Initially, Meteor Crater had been ascribed to the actions of a volcano. In 1891, Grove Karl Gilbert, chief geologist for the US Geological Survey, investigated the site and concluded it was the result of a volcanic steam explosion, because he would have expected a magnetic anomaly underneath the crater, where the meteorite was buried.
In 1903, Daniel Barringer, a mining engineer and businessman, suggested it was an impact crater. Barringer's comapny, the Standard Iron Company, received a patent signed by Theodore Roosevelt for 640 acres (1 square mile) around the center of the crater, in 1903.
The Standard Iron Company researched the site and concluded it was indeed a meteor crater. These results were met with skepticism on the part of the scientific community; there was a reluctance at that time to consider the role of meteorites in terrestrial geology.

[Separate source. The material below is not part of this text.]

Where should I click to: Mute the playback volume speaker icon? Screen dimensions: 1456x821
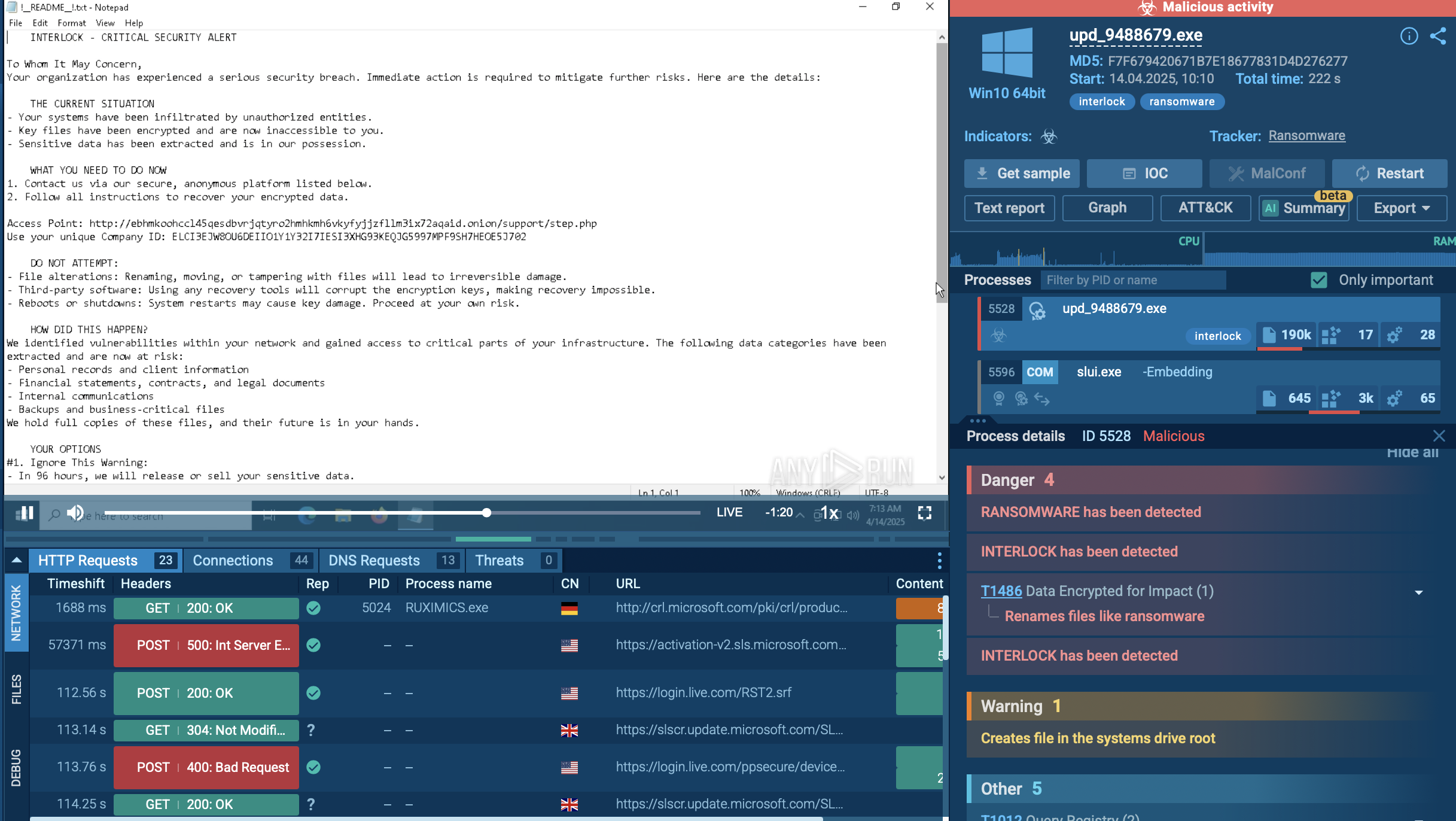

Impact physics was poorly understood; Barringer was unaware that most of the meteor vaporized on impact. Barringer spent 27 years looking for a large deposit of meteorite iron that wasn't there.
Meteor Crater
It wasn't until 1960 that research would confirm the site as a meteor impact crater. The key discovery was the presence of stishovite, a form of silica created only when quartz-bearing rocks have been severely shocked by the instantaneous overpressure of a meteor impact.
Meteor Crater today is a popular tourist attraction. It is not protected as a geological site or a national monument, because it is privately owned. It was designated as a National Natural Landmark in 1967. During the 1960's, NASA astronauts trained there for moon missions.
The Tenoumer Crater
The Tenoumer crater is on a Precambrian peneplain with a thin layer of Pliocene sediments. It is located in Mauritania, in the Sahara Desert (Africa). It is about 4700 feet in diameter and about 330 feet deep. It is almost perfect circular, as seen from space.
The impact was estimated at 11,000 to 31, 000 years ago, placing it withing the Pleistocene era. The crater is believed to be an impact crater because of "basement rocks" found outside the crater in its immediate vicinity.
The Richat Structure
The Richat Structure is a prominent circle in the Sahara desert of Mauritania near Ouadane (Africa). It is a conspicuous bull's-eye, 30 miles across and has become a landmark for space shuttle crews,
Initially interpreted as a meteorite impact crater because of its circularity, it is now thought to be a symmetrical uplift, or inverted dome, of Paleozoic quartzite crystals laid bare by erosion from wind and sand.
One extremely odd thing about the Richat Structure: it lies in a direct line with two other large crates, the Tenoumer and Temimichat craters, both of which ARE impact craters.